Baunatal. Die Nachfrage nach dem VW-Modell Passat stockt. Deshalb stehen im Werk in Emden eine Woche die Bänder still. Das hat auch Auswirkungen auf das Werk Kassel in Baunatal.

Da auch der Standort Baunatal Teile für die Passat-Produktion liefert, wurden um das übernächste Wochenende in den betroffenen Bereichen drei Schließtage angeordnet. Das bestätigen Werkmanagement und Betriebsrat auf Anfrage der HNA.

150 Mitarbeiter im Presswerk in der Halle 2 sind laut Betriebsratschef Carsten Bätzold betroffen. Dort werden Karosserieteile für den Passat und das Modell CC gefertigt. Die Produktion des CC in Emden läuft aus. „Wenn keine Teile benötigt werden, brauchen wir auch keine zu liefern“, betont Bätzold. Um das Wochenende 4./5. Februar herum gebe es in Baunatal nun drei Schließtage. Den 150 Mitarbeitern aus dem Presswerk biete man für diese Zeit andere Arbeitsplätze an. Schließlich seien viele Bereiche in der Fabrik nach wie vor gut ausgelastet. Beispielsweise könnten die Beschäftigten in der benachbarten Produktion für ein Doppelkupplungsgetriebe untergebracht werden. Wenn keine adäquate Arbeit gefunden werde, könnten die Mitarbeiter an diesen Tagen zu Hause bleiben, so der Betriebsratsvorsitzende.

Baunatals Werksprecher Heiko Hillwig betont, dass die Schließtage in Emden keine Auswirkungen auf den Getriebebau und die Abgasanlagenfertigung in Kassel haben. Lediglich bei den Strukturteilen führten diese zu Veränderungen in den Abläufen in der hiesigen Produktion. Diese könne man aber durch eine flexible Fahrweise kompensieren, sagt Hillwig.

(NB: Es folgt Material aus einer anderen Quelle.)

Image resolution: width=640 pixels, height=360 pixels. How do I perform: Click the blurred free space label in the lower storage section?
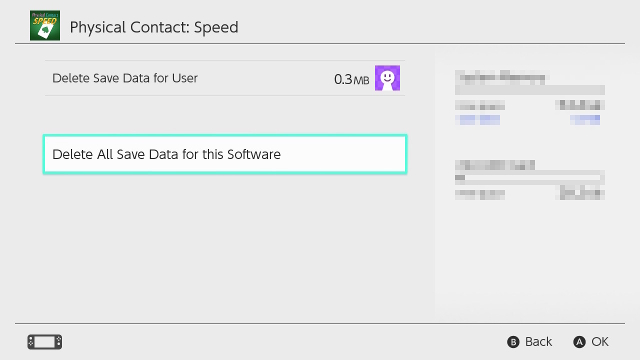tap(480, 194)
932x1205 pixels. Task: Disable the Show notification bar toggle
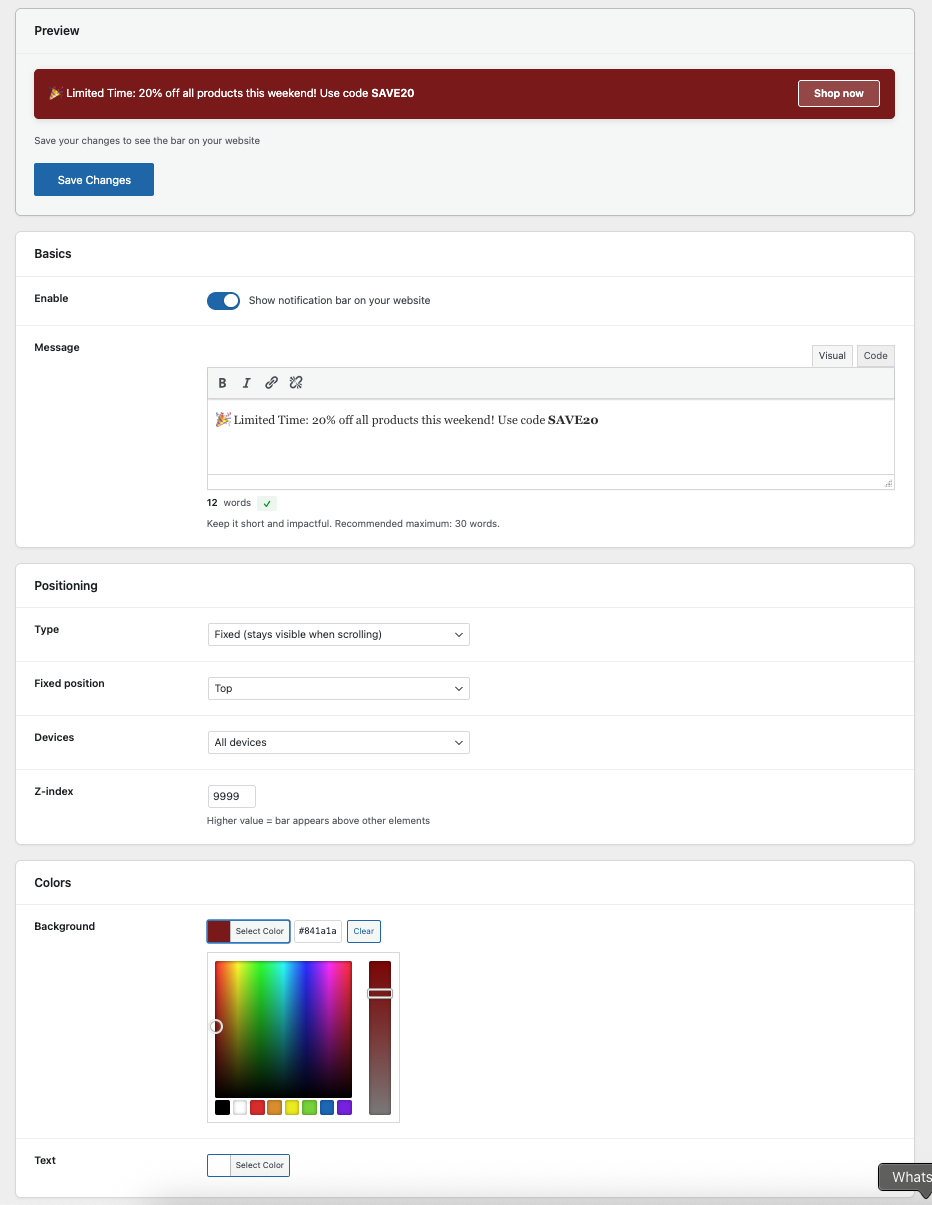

Die Lage in Emden und die Folgen für Baunatal beunruhigen Carsten Bätzold bisher nicht. „Das ist erstmal ein normaler Vorgang“, sagt er. „Das ist nichts Besorgniserregendes.“

Bätzold geht davon aus, dass sich die konjunkturelle Entwicklung verbessern wird. „Im zweiten Halbjahr werden die Stückzahlen wieder hochgehen“, sagt er. „Das kommt wieder.“ Um Ostern herum soll in Emden auch die Produktion des CC-Nachfolgers Arteon starten.